Entries supplied:
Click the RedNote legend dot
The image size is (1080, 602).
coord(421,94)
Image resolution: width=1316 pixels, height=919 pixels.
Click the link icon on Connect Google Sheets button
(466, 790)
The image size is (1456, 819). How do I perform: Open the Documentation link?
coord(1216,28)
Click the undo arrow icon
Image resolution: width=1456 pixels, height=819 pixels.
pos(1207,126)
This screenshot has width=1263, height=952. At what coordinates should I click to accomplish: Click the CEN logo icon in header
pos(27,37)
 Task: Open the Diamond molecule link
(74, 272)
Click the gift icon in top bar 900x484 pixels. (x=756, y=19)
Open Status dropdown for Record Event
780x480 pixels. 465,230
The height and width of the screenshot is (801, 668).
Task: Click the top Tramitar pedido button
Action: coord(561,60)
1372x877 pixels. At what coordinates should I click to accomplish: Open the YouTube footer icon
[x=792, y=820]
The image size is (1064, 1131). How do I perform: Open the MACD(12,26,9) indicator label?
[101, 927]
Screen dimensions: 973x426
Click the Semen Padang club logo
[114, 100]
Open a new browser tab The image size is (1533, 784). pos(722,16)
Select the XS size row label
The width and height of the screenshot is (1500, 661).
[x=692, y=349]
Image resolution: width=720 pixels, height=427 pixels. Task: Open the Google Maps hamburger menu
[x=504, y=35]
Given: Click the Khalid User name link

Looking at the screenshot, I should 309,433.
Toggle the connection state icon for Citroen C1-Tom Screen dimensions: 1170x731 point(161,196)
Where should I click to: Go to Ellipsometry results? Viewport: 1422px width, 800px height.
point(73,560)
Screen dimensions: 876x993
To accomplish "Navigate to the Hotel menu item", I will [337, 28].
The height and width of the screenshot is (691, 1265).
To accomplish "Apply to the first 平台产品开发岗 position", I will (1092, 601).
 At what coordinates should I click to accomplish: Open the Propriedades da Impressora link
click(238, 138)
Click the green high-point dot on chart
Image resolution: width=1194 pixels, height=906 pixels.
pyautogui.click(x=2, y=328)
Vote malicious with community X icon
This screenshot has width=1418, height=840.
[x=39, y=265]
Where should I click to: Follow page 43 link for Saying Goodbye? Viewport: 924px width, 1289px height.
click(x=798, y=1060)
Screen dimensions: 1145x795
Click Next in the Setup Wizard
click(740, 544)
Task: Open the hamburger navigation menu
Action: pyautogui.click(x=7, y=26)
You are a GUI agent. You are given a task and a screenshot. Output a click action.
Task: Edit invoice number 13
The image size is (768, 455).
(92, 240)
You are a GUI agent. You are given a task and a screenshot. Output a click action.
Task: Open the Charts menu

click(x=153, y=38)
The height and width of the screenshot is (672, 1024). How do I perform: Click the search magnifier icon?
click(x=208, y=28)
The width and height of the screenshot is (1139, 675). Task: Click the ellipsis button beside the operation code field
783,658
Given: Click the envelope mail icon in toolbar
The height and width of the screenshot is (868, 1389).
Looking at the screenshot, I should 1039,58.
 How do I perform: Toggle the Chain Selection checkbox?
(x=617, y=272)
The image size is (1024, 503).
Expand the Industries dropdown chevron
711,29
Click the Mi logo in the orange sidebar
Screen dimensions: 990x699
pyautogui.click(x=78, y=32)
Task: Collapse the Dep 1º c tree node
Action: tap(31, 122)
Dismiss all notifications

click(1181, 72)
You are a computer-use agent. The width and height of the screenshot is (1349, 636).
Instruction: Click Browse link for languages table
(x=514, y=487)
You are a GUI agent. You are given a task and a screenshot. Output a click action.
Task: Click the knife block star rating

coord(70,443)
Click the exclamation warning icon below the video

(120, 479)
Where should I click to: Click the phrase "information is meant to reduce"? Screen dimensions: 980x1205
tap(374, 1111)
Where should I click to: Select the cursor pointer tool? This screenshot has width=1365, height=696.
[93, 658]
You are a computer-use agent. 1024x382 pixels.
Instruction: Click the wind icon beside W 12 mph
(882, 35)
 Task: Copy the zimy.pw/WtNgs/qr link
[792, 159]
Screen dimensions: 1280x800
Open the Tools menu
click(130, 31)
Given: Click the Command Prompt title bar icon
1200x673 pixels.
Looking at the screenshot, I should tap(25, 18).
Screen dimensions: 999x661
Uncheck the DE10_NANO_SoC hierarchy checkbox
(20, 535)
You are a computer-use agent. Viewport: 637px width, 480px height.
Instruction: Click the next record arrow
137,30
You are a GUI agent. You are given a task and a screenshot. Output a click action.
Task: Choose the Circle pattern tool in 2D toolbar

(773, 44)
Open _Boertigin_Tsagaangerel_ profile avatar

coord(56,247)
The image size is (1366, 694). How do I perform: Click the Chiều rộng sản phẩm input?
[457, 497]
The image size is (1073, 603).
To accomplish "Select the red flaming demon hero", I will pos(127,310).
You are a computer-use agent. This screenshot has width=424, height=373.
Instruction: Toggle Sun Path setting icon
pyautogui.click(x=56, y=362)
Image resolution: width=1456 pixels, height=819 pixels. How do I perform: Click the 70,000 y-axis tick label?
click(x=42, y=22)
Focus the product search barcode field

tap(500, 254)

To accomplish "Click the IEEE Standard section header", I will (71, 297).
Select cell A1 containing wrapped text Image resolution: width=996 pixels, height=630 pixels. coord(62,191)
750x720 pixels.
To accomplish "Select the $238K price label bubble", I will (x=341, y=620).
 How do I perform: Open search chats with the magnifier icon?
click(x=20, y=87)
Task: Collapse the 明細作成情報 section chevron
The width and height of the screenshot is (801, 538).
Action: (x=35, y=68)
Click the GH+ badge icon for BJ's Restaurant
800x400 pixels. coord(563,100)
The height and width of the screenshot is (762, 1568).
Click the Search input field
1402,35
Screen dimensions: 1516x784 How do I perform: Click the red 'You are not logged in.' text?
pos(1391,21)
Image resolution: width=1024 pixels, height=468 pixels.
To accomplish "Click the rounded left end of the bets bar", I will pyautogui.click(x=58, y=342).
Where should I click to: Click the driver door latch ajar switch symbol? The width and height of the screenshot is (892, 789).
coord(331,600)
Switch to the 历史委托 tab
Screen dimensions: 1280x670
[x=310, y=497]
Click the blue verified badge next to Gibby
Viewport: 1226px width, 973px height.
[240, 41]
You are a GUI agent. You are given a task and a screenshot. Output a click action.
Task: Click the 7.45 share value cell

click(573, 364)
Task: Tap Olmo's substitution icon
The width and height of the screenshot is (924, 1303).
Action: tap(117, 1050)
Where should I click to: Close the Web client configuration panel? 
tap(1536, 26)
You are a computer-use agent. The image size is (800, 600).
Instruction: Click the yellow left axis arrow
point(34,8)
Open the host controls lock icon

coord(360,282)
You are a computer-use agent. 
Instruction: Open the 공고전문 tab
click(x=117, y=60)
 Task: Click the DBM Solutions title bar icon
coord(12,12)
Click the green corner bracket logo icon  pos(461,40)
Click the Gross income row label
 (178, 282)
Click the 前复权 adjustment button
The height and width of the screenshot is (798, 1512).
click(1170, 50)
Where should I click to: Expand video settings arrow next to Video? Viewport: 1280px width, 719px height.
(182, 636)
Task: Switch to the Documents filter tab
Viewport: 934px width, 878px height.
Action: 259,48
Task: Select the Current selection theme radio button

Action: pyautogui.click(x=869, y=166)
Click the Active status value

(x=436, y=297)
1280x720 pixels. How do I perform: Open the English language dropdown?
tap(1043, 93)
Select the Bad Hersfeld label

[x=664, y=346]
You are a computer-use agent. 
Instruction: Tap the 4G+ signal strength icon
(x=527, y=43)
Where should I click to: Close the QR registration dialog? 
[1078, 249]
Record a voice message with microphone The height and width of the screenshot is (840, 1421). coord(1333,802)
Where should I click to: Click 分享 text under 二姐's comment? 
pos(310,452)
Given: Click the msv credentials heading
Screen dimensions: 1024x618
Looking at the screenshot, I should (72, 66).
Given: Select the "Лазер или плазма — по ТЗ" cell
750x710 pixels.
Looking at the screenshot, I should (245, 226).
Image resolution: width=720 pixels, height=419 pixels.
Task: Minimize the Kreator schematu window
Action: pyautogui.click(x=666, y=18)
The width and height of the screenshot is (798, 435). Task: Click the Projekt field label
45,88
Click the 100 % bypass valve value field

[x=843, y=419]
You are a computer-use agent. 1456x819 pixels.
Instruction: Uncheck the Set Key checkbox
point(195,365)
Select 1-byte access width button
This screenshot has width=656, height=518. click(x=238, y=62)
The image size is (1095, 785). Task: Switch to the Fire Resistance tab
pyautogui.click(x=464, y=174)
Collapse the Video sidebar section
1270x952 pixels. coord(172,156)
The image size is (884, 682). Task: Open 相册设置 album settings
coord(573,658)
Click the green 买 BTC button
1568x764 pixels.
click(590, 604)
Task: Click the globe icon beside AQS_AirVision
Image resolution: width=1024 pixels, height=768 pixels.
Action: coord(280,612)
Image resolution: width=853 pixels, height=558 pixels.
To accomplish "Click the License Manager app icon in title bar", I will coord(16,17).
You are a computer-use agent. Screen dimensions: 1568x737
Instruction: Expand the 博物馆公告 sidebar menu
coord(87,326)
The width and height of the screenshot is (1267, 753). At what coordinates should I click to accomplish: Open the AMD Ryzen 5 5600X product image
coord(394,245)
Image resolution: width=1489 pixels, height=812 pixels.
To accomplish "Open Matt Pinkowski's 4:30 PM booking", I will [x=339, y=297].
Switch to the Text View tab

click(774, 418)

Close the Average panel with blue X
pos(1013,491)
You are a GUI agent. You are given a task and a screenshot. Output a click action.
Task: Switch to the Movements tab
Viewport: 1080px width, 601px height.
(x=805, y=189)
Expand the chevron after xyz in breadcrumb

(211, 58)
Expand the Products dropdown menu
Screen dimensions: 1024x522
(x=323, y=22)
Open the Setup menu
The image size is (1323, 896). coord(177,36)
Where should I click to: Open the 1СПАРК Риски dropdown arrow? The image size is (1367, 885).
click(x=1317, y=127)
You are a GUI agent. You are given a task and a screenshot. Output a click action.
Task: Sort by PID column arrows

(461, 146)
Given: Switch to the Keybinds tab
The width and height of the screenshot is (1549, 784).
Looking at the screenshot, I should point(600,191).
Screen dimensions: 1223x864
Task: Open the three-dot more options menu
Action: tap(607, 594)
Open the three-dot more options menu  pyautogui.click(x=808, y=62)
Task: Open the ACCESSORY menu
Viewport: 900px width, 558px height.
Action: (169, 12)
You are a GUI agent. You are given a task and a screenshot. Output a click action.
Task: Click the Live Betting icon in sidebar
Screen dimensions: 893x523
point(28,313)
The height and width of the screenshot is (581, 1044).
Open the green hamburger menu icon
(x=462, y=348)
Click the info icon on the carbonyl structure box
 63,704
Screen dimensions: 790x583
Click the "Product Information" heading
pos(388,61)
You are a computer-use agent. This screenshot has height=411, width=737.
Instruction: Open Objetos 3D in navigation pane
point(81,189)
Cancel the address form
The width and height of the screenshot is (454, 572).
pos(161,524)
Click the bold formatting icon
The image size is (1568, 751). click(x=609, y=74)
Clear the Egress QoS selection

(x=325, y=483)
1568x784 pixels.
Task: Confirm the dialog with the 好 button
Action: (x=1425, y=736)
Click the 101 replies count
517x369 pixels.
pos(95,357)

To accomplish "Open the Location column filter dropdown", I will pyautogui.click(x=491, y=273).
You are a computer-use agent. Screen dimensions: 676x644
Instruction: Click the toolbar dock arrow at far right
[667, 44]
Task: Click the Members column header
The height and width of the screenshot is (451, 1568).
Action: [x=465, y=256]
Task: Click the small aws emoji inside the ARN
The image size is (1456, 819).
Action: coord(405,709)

Problem to solve: Copy the items starting at the line containing "Image resolution: width=1024 pixels, height=468" and ending at the line containing "Action: 259,48", both included, reproducing each line unchanged.

Solution to the exercise:
Image resolution: width=1024 pixels, height=468 pixels.
To accomplish "Click the rounded left end of the bets bar", I will pyautogui.click(x=58, y=342).
Where should I click to: Click the driver door latch ajar switch symbol? The width and height of the screenshot is (892, 789).
coord(331,600)
Switch to the 历史委托 tab
Screen dimensions: 1280x670
[x=310, y=497]
Click the blue verified badge next to Gibby
Viewport: 1226px width, 973px height.
[240, 41]
You are a GUI agent. You are given a task and a screenshot. Output a click action.
Task: Click the 7.45 share value cell

click(573, 364)
Task: Tap Olmo's substitution icon
The width and height of the screenshot is (924, 1303).
Action: tap(117, 1050)
Where should I click to: Close the Web client configuration panel? 
tap(1536, 26)
You are a computer-use agent. The image size is (800, 600).
Instruction: Click the yellow left axis arrow
point(34,8)
Open the host controls lock icon

coord(360,282)
You are a computer-use agent. 
Instruction: Open the 공고전문 tab
click(x=117, y=60)
 Task: Click the DBM Solutions title bar icon
coord(12,12)
Click the green corner bracket logo icon  pos(461,40)
Click the Gross income row label
 (178, 282)
Click the 前复权 adjustment button
The height and width of the screenshot is (798, 1512).
click(1170, 50)
Where should I click to: Expand video settings arrow next to Video? Viewport: 1280px width, 719px height.
(182, 636)
Task: Switch to the Documents filter tab
Viewport: 934px width, 878px height.
Action: 259,48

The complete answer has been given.